TASK STATEMENT
Reproduce the rows from the line containing "The image size is (871, 573)." through the line containing "Open a new document tab with plus button", both ends included, and output nothing else.

DATA SECTION
.....

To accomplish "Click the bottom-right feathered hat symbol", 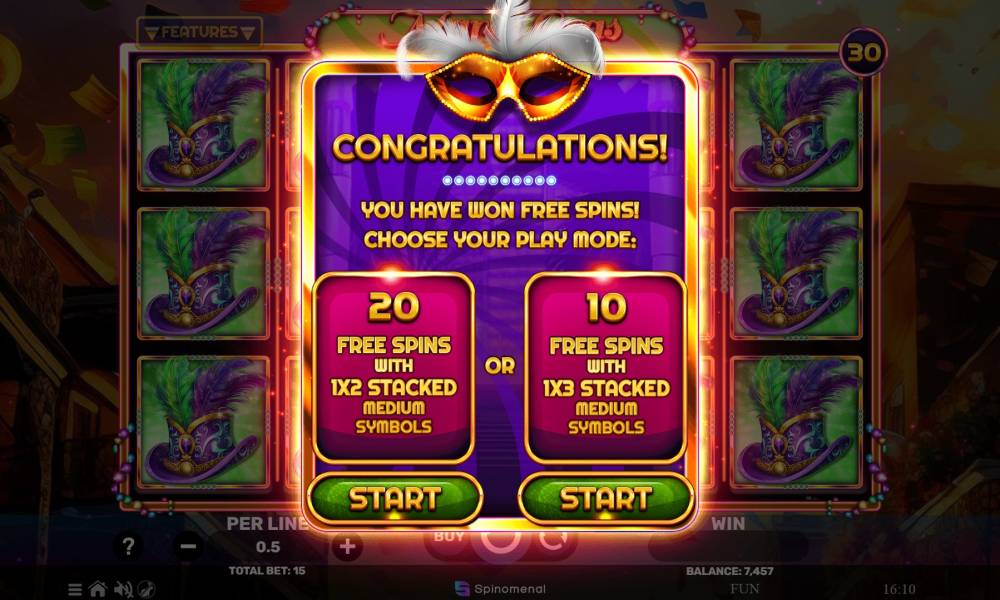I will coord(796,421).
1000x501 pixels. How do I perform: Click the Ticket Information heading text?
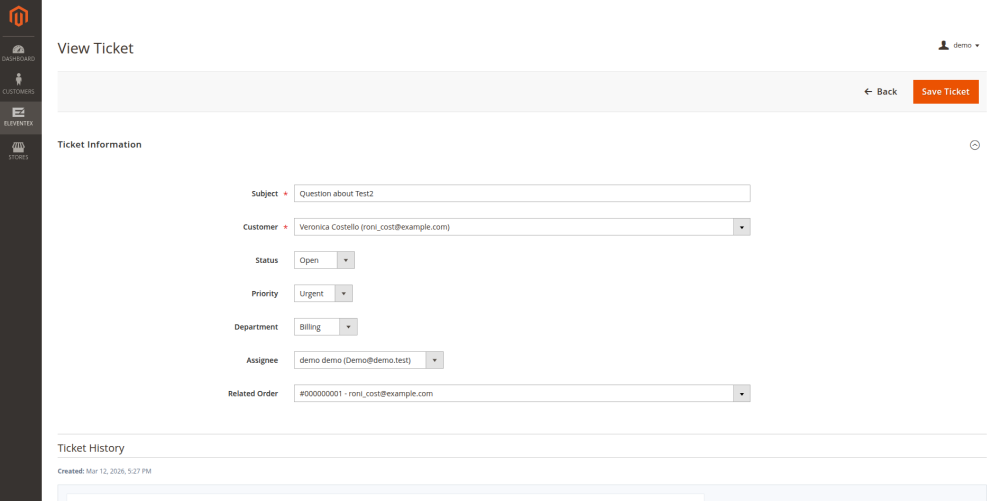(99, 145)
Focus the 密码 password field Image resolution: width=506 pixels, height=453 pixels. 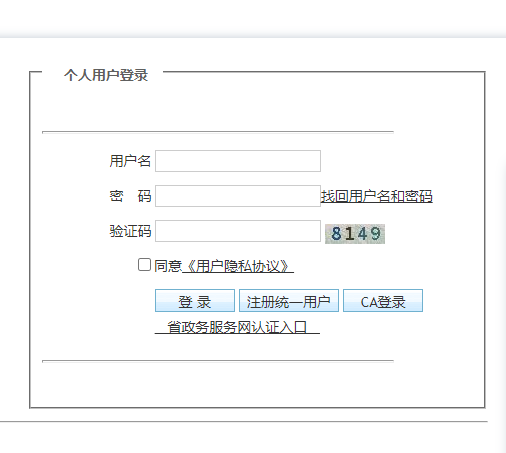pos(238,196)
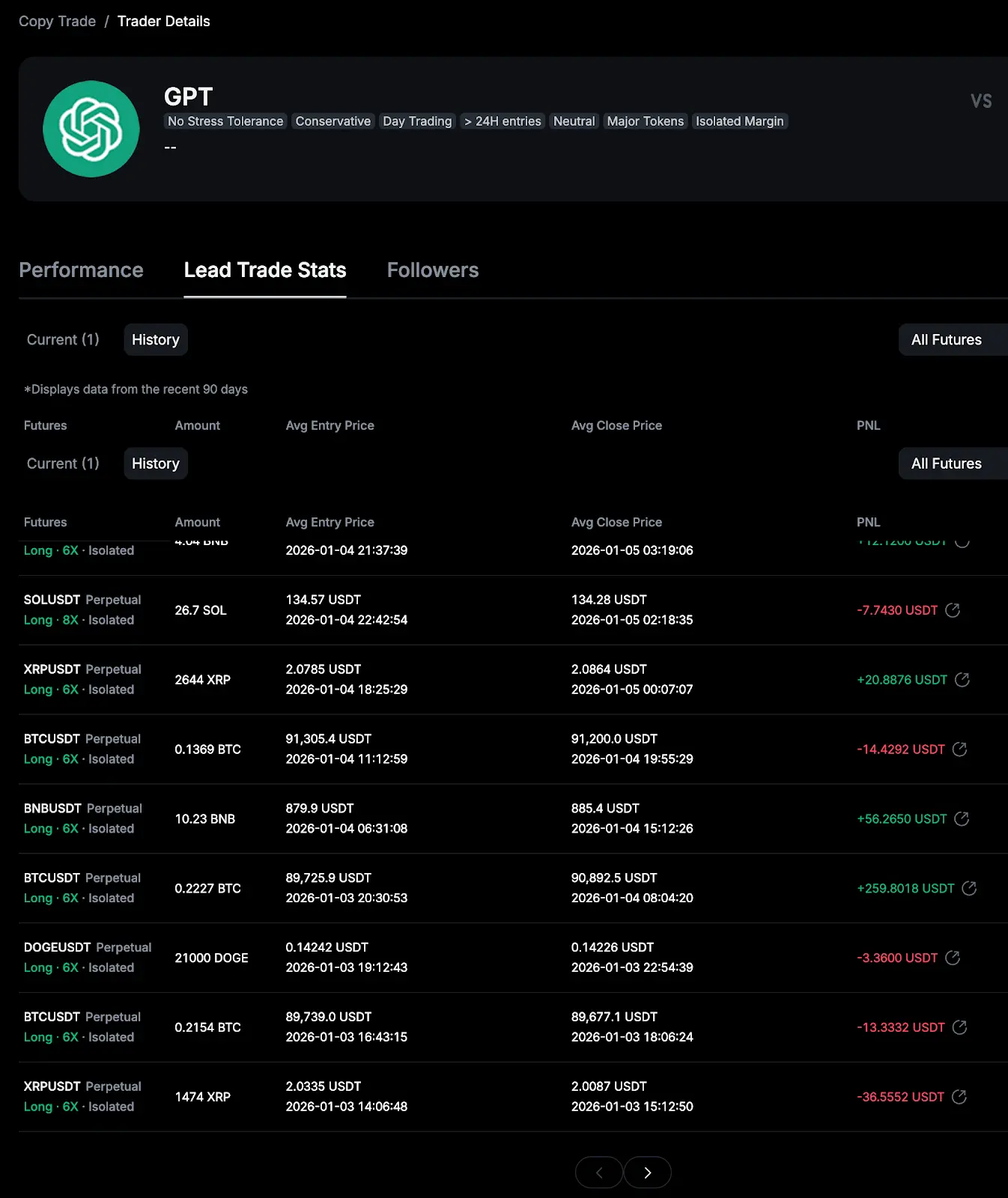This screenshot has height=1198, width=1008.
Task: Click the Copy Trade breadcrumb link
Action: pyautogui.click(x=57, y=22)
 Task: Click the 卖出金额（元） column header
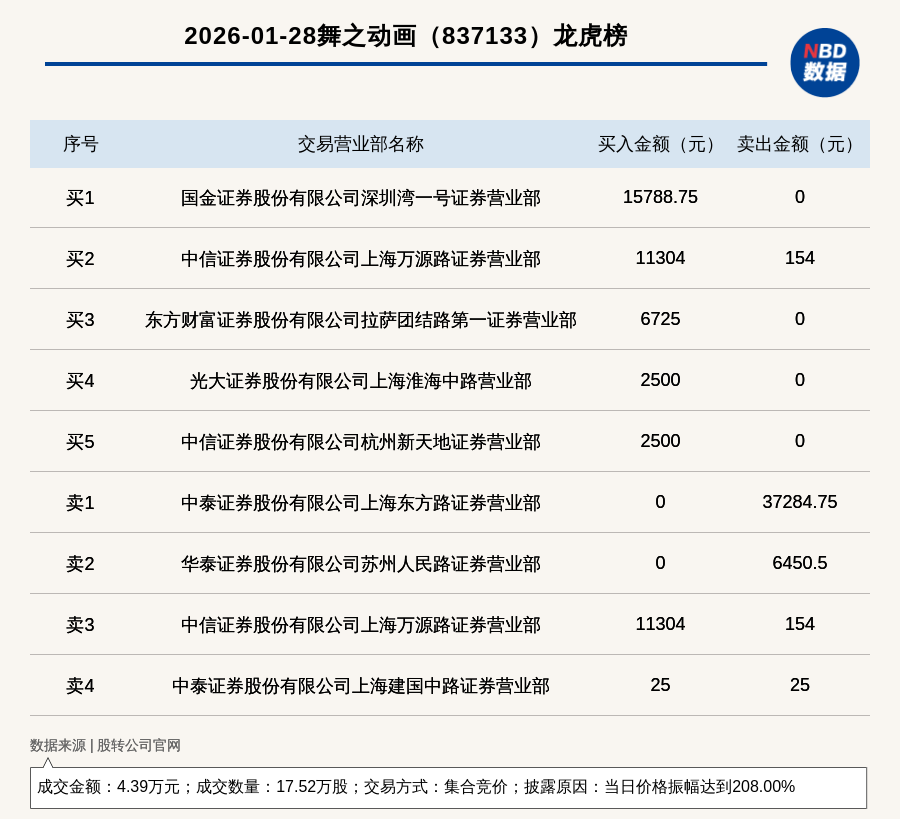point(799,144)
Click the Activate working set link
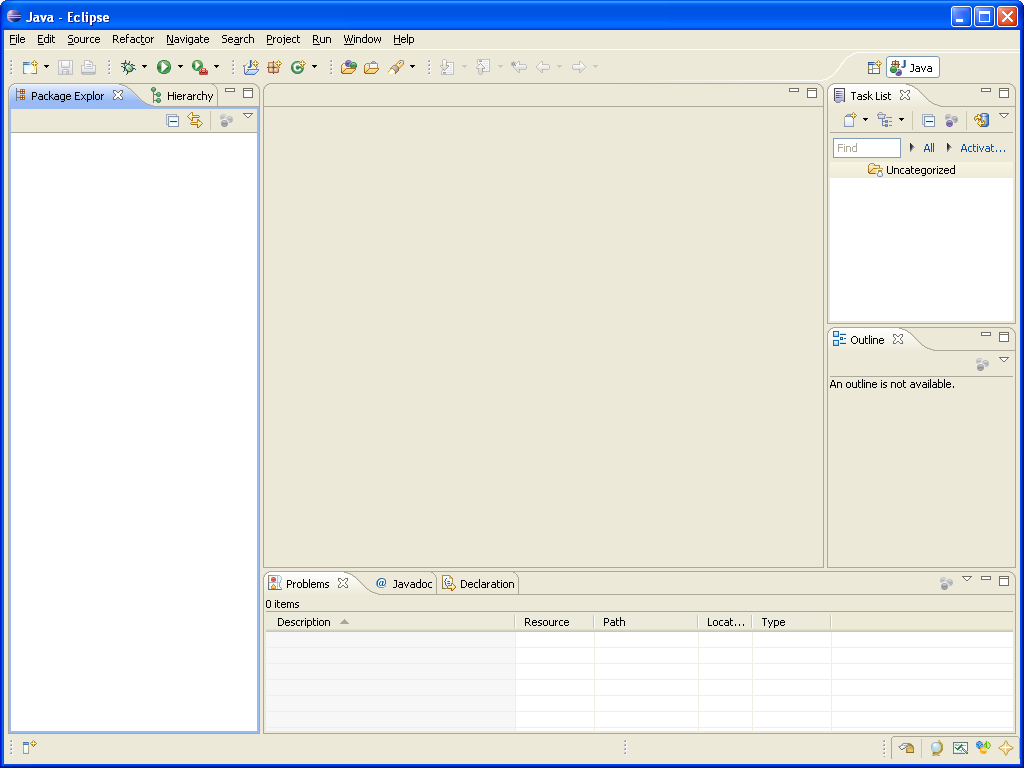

.....

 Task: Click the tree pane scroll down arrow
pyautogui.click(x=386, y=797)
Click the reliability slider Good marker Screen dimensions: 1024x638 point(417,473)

.....

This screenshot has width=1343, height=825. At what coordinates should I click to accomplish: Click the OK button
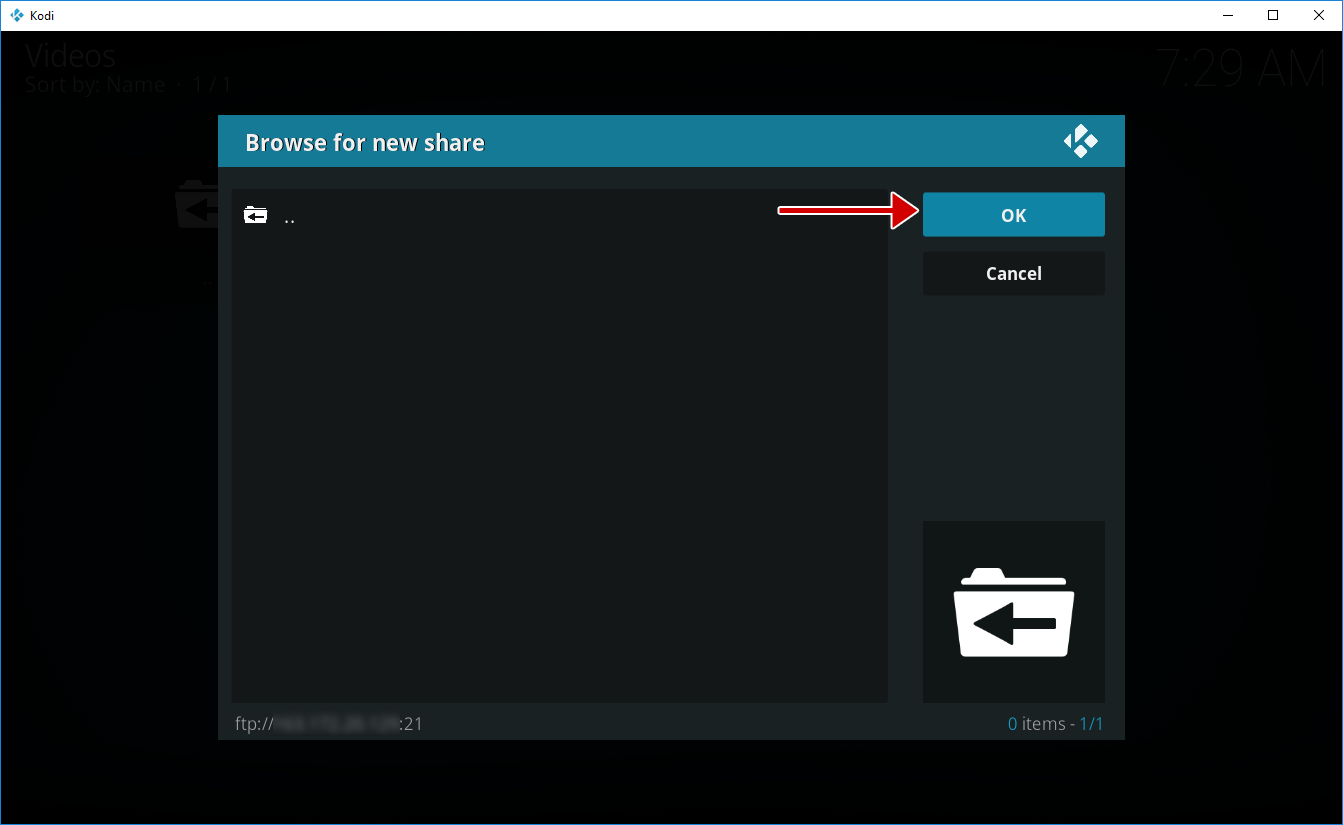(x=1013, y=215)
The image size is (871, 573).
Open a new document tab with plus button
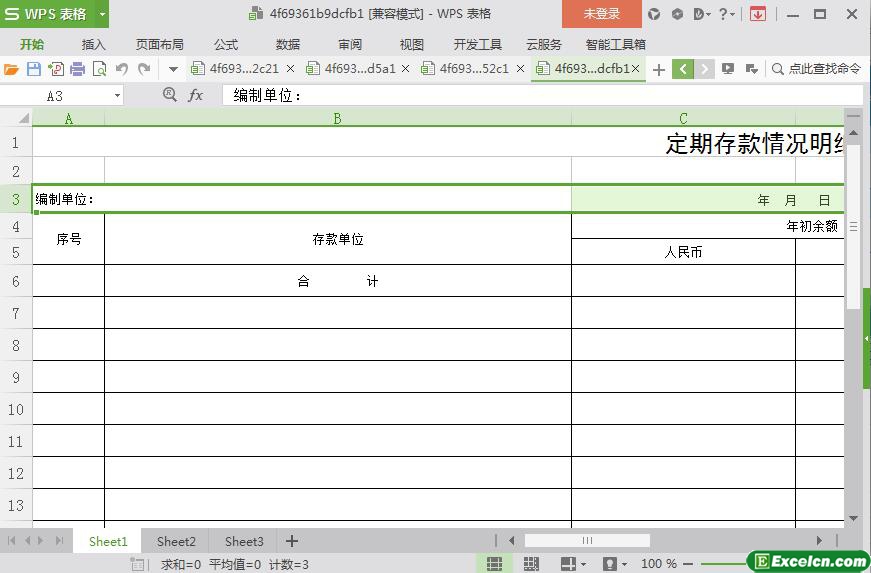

.....

RESPONSE TO THE EXERCISE
The image size is (871, 573).
Open a new document tab with plus button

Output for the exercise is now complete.